BKR1 peptide displayed significant antimicrobial activity against different strains of Gram-negative bacteria as shown in the previous section. However, we tested its potential of BKR1 to act as an antimicrobial adjuvant with the four suggested antibiotics (levofloxacin, LVX; chloramphenicol, CHL; ampicillin, AMP; and rifampicin, RIF) against different strains of P. aeruginosa (control strain ATCC 27853 and a resistant strain ATCC BAA-2114) in addition to E. coli (control strain ATCC 25922 and resistant strain ATCC BAA-2452). The act of synergism was checked using Checkerboard assay, and the results are summarized in Table 4.

To calculate the percentage reduction in MIC, the following equation was used:

$\text{ Percentage of MIC reduction }=\frac{\text{MIC alone}-\text{MIC combination}}{\text{MIC alone}}\times 100\%$

Interestingly, the combination of LVX/BKR1 displayed additive activity against control strains of both P. aeruginosa and E. coli but expressed synergistic activities against the resistant strains. The synergism of this combination against the tested strains caused a huge reduction in the MIC values of the combined agents (LVX: BKR1 = > 75%: > 90%).

CHL/BKR1 combination, on the other hand, displayed synergism with all tested strains with ≥ 80% reduction in the CHL MIC values and ≥ 85% in the MIC values of BKR1 (except against the control strain of E. coli, which showed additive effect). Whereas the combination of RIF/BKR1 always displayed strong synergism with more than 70% reduction in the MIC of both antibiotics, and more than 90% reduction in the MIC of BKR1 in all cases. AMP/BKR1 combination showed no synergism, but the outputs showed that their combinations decreased the MIC values for both agents in all cases as shown in Table 4. The strongest synergism was found with CHL against the resistant strain of P. aeruginosa with a reduction percentage of 88% and 95% for CHL and BKR, respectively.

The toxicity of antimicrobial peptides against human red blood cells has been a significant obstacle against their development into clinically useful drugs (Yeung et al. 2011). Therefore, we tested different concentrations of BKR1 against human RBCs to evaluate its toxicity against mammalian cells. The concentrations used were 200, 160, 120, 80, 40, 20, and 10 μM), which were incubated with 4% human erythrocytes suspension. BKR1 peptide showed no hemolysis activity at its MIC values. Doubling the minimum inhibitory concentrations did not cause significant hemolysis against RBCs as the hemolysis did not exceed 8% as shown in Fig. 3.

Figure 3. 

The hemolysis effect of different concentration of BKR1. The data are representative of three independent experiments.

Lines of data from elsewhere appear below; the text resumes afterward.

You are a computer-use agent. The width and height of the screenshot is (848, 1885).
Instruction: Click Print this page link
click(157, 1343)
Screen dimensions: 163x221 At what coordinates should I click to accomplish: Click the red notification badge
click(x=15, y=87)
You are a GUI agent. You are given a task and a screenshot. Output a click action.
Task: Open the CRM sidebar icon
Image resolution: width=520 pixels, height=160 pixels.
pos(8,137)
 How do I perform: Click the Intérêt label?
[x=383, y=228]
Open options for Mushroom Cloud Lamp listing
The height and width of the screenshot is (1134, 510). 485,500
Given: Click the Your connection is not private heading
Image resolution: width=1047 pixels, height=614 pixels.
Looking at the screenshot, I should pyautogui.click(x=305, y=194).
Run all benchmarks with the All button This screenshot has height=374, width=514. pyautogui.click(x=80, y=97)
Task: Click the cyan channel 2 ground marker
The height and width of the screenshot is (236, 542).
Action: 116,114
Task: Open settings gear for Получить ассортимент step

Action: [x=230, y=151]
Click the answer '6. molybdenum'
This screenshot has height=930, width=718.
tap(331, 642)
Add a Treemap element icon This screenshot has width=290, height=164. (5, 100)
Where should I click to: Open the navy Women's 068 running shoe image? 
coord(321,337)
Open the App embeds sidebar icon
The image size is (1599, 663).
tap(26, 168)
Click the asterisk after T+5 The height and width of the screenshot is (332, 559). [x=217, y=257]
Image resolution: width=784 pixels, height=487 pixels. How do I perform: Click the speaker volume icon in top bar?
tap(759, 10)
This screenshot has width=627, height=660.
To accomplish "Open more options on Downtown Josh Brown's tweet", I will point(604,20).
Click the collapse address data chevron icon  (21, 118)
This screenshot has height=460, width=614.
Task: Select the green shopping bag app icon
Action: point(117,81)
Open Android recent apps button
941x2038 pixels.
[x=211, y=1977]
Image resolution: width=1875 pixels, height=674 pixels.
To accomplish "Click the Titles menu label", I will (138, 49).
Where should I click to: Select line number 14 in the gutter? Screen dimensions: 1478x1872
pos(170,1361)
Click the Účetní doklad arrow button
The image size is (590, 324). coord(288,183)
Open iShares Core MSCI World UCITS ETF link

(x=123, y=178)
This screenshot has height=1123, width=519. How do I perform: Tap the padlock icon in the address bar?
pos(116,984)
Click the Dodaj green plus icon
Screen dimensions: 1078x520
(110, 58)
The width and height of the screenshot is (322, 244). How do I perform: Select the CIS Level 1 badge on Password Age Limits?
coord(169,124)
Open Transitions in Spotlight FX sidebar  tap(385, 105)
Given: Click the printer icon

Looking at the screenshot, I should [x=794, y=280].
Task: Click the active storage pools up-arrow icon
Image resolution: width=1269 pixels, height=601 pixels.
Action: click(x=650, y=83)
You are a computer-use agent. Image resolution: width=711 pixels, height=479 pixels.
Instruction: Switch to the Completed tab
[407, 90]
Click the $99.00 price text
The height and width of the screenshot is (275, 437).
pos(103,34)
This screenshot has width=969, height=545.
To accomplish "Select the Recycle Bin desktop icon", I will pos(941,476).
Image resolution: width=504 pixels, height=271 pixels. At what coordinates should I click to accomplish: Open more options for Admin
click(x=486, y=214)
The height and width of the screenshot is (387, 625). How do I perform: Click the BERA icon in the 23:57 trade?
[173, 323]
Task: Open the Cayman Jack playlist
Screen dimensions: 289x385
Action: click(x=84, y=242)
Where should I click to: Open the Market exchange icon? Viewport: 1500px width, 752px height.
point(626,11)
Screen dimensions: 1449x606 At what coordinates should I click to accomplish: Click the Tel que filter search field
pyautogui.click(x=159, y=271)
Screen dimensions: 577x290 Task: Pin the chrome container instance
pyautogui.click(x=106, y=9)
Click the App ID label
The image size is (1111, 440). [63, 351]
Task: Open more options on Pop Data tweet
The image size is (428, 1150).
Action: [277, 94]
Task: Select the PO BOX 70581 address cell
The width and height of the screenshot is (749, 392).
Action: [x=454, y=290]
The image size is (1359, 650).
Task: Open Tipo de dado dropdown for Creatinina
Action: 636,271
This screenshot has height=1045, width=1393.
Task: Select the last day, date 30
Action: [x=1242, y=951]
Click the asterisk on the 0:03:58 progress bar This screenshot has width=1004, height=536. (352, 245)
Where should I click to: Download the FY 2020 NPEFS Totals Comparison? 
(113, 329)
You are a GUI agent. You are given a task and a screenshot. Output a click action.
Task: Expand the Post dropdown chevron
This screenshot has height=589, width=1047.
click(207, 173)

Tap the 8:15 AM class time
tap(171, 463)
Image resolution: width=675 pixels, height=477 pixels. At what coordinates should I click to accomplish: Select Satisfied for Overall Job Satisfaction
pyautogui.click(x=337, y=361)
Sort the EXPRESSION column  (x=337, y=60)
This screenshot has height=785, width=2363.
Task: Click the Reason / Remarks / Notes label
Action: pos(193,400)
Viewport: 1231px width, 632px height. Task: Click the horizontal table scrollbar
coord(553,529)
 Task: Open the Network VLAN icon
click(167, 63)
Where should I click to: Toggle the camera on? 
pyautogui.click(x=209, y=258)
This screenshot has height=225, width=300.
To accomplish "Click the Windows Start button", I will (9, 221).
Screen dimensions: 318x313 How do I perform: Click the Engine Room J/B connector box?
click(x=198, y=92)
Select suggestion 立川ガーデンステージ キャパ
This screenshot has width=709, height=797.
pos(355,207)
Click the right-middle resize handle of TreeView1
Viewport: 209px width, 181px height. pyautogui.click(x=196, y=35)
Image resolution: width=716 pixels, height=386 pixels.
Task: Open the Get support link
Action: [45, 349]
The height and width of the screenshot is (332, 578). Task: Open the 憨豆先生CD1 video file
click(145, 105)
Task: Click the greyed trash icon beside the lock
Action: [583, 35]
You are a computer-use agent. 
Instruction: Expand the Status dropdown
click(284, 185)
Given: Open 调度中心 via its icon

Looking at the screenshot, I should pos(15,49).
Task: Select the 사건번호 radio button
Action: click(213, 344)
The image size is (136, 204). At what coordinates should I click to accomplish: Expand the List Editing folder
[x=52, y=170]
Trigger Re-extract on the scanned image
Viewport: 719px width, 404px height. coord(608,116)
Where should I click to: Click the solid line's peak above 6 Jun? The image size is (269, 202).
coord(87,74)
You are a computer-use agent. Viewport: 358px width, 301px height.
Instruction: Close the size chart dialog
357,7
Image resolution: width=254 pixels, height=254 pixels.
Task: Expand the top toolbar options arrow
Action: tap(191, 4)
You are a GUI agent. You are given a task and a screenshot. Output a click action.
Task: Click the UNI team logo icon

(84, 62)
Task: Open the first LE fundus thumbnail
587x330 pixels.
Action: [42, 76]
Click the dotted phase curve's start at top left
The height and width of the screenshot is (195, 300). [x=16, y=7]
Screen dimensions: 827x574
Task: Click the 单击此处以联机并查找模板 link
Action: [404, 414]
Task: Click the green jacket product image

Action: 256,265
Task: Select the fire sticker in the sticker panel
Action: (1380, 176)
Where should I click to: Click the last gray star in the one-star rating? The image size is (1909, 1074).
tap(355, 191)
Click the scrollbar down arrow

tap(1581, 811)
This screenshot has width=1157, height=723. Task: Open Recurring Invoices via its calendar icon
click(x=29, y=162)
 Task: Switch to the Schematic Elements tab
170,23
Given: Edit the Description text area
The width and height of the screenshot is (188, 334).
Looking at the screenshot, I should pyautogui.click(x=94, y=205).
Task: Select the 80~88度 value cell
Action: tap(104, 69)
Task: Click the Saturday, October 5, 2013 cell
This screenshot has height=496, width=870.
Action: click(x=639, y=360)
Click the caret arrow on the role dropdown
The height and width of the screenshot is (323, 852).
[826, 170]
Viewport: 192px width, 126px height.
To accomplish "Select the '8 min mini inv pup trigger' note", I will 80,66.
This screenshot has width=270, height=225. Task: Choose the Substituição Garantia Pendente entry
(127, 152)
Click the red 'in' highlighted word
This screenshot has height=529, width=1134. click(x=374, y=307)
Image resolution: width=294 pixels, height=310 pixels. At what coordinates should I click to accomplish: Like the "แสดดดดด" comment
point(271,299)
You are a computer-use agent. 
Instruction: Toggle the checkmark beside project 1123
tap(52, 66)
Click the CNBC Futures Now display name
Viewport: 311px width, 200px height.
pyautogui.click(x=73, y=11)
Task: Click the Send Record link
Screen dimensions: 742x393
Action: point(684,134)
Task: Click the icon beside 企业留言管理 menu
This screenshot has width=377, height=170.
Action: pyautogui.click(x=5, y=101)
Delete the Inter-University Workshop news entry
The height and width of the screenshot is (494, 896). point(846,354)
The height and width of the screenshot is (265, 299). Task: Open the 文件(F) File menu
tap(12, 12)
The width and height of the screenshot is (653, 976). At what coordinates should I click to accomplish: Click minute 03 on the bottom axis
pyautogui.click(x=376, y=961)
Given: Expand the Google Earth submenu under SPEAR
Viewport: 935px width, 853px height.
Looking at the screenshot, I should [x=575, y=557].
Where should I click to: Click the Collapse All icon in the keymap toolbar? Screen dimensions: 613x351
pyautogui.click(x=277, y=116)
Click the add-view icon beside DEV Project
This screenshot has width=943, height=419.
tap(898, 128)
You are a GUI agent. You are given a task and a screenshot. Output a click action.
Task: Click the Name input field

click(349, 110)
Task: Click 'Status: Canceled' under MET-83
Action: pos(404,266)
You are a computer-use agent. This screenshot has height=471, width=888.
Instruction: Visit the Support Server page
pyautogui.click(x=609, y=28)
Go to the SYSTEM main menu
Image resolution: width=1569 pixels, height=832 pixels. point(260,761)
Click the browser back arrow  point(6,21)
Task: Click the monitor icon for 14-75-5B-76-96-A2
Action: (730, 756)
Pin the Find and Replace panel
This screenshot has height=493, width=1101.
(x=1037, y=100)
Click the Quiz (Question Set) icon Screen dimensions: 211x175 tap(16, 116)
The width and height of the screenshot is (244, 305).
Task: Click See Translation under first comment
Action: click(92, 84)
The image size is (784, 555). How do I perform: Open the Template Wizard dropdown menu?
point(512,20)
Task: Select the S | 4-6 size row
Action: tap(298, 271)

The MTT assay evaluated the toxicity profile of BKR1 peptide against Vero cell line. The selectivity of the new antimicrobial agent towards bacteria is a major issue when designing novel antimicrobial agents. Therefore, different concentrations of the hybrid peptide were tested, and the outputs are represented in Fig. 4. The IC₅₀ of BKR1 was 43.1 mM, and unfortunately, the MIC values of the peptide when used alone put 40% of the viable cells at risk of damage. Therefore, this peptide can be used safely in combination with other antibiotics rather than being used indivdiually.

Figure 4. 

The MTT analysis of BKR1 peptide alone against Vero cell line at different concentration range. Error bars represent the standard deviation (±SD). Values represent the means of six different experiments.